* _About this exercise_
Copy each entry exactly, leaving nothing out.

* _Provided data_
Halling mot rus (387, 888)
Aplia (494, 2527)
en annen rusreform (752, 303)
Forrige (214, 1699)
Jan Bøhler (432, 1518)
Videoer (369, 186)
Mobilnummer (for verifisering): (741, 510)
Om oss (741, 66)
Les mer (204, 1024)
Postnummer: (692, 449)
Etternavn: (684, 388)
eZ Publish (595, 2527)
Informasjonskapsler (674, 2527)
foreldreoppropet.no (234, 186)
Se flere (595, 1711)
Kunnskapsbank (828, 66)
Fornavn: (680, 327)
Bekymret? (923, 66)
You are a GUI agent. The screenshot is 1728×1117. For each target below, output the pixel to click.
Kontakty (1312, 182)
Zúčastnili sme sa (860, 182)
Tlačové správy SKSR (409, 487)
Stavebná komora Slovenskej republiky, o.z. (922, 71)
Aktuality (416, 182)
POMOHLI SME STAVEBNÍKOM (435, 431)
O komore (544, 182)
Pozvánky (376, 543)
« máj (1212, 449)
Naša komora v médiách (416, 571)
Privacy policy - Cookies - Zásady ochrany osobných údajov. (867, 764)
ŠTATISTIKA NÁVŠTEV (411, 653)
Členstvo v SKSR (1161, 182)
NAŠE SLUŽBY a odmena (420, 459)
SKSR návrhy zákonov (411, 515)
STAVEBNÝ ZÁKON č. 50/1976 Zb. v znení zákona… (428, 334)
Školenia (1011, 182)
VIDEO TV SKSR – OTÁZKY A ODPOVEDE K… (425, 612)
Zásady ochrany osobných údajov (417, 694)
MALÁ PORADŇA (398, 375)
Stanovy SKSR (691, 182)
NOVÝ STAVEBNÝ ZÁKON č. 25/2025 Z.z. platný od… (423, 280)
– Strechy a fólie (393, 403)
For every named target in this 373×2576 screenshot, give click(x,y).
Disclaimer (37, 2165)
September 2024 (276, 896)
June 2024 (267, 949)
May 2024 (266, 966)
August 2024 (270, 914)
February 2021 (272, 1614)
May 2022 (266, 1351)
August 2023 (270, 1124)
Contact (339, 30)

* _Result_
Halling mot rus (387, 888)
Aplia (494, 2527)
en annen rusreform (752, 303)
Forrige (214, 1699)
Jan Bøhler (432, 1518)
Videoer (369, 186)
Mobilnummer (for verifisering): (741, 510)
Om oss (741, 66)
Les mer (204, 1024)
Postnummer: (692, 449)
Etternavn: (684, 388)
eZ Publish (595, 2527)
Informasjonskapsler (674, 2527)
foreldreoppropet.no (234, 186)
Se flere (595, 1711)
Kunnskapsbank (828, 66)
Fornavn: (680, 327)
Bekymret? (923, 66)
You are a GUI agent. The screenshot is 1728×1117. For each target below, output the pixel to click.
Kontakty (1312, 182)
Zúčastnili sme sa (860, 182)
Tlačové správy SKSR (409, 487)
Stavebná komora Slovenskej republiky, o.z. (922, 71)
Aktuality (416, 182)
POMOHLI SME STAVEBNÍKOM (435, 431)
O komore (544, 182)
Pozvánky (376, 543)
« máj (1212, 449)
Naša komora v médiách (416, 571)
Privacy policy - Cookies - Zásady ochrany osobných údajov. (867, 764)
ŠTATISTIKA NÁVŠTEV (411, 653)
Členstvo v SKSR (1161, 182)
NAŠE SLUŽBY a odmena (420, 459)
SKSR návrhy zákonov (411, 515)
STAVEBNÝ ZÁKON č. 50/1976 Zb. v znení zákona… (428, 334)
Školenia (1011, 182)
VIDEO TV SKSR – OTÁZKY A ODPOVEDE K… (425, 612)
Zásady ochrany osobných údajov (417, 694)
MALÁ PORADŇA (398, 375)
Stanovy SKSR (691, 182)
NOVÝ STAVEBNÝ ZÁKON č. 25/2025 Z.z. platný od… (423, 280)
– Strechy a fólie (393, 403)
For every named target in this 373×2576 screenshot, give click(x,y).
Disclaimer (37, 2165)
September 2024 (276, 896)
June 2024 (267, 949)
May 2024 (266, 966)
August 2024 (270, 914)
February 2021 (272, 1614)
May 2022 (266, 1351)
August 2023 (270, 1124)
Contact (339, 30)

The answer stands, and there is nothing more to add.